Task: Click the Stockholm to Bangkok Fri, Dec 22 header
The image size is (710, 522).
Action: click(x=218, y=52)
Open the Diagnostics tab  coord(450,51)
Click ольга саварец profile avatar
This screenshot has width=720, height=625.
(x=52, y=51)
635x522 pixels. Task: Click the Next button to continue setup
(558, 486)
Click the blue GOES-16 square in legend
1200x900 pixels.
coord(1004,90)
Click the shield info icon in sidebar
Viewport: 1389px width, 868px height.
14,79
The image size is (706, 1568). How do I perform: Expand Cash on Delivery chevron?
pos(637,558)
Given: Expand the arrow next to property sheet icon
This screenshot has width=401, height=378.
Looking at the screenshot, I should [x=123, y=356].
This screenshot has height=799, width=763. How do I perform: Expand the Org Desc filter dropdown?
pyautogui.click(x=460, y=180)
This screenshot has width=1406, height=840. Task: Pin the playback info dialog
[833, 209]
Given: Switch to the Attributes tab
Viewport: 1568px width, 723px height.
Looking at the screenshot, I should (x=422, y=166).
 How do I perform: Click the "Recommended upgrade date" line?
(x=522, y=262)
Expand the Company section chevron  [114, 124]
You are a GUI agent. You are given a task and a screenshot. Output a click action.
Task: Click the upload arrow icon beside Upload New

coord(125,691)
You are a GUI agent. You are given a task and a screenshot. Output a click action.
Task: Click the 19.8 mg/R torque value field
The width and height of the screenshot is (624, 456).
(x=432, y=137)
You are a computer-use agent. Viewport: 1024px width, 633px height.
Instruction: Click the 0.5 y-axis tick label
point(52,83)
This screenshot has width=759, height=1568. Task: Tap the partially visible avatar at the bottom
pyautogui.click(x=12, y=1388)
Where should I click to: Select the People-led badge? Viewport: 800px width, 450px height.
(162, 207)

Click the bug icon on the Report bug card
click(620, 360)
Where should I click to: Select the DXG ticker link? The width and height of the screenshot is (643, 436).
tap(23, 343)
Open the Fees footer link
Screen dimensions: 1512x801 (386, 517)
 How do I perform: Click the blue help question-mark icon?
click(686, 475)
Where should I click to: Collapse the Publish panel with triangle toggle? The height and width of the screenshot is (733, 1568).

# Problem
Put everything in the records from the line containing "Given: Expand the" down to the line containing "click(686, 475)" into a JSON list of strings, one string per line, leaving out blank lines.

# Finished task
[
  "Given: Expand the arrow next to property sheet icon",
  "This screenshot has width=401, height=378.",
  "Looking at the screenshot, I should [x=123, y=356].",
  "This screenshot has height=799, width=763. How do I perform: Expand the Org Desc filter dropdown?",
  "pyautogui.click(x=460, y=180)",
  "This screenshot has width=1406, height=840. Task: Pin the playback info dialog",
  "[833, 209]",
  "Given: Switch to the Attributes tab",
  "Viewport: 1568px width, 723px height.",
  "Looking at the screenshot, I should (x=422, y=166).",
  " How do I perform: Click the \"Recommended upgrade date\" line?",
  "(x=522, y=262)",
  "Expand the Company section chevron  [114, 124]",
  "You are a GUI agent. You are given a task and a screenshot. Output a click action.",
  "Task: Click the upload arrow icon beside Upload New",
  "coord(125,691)",
  "You are a GUI agent. You are given a task and a screenshot. Output a click action.",
  "Task: Click the 19.8 mg/R torque value field",
  "The width and height of the screenshot is (624, 456).",
  "(x=432, y=137)",
  "You are a computer-use agent. Viewport: 1024px width, 633px height.",
  "Instruction: Click the 0.5 y-axis tick label",
  "point(52,83)",
  "This screenshot has width=759, height=1568. Task: Tap the partially visible avatar at the bottom",
  "pyautogui.click(x=12, y=1388)",
  "Where should I click to: Select the People-led badge? Viewport: 800px width, 450px height.",
  "(162, 207)",
  "Click the bug icon on the Report bug card",
  "click(620, 360)",
  "Where should I click to: Select the DXG ticker link? The width and height of the screenshot is (643, 436).",
  "tap(23, 343)",
  "Open the Fees footer link",
  "Screen dimensions: 1512x801 (386, 517)",
  " How do I perform: Click the blue help question-mark icon?",
  "click(686, 475)"
]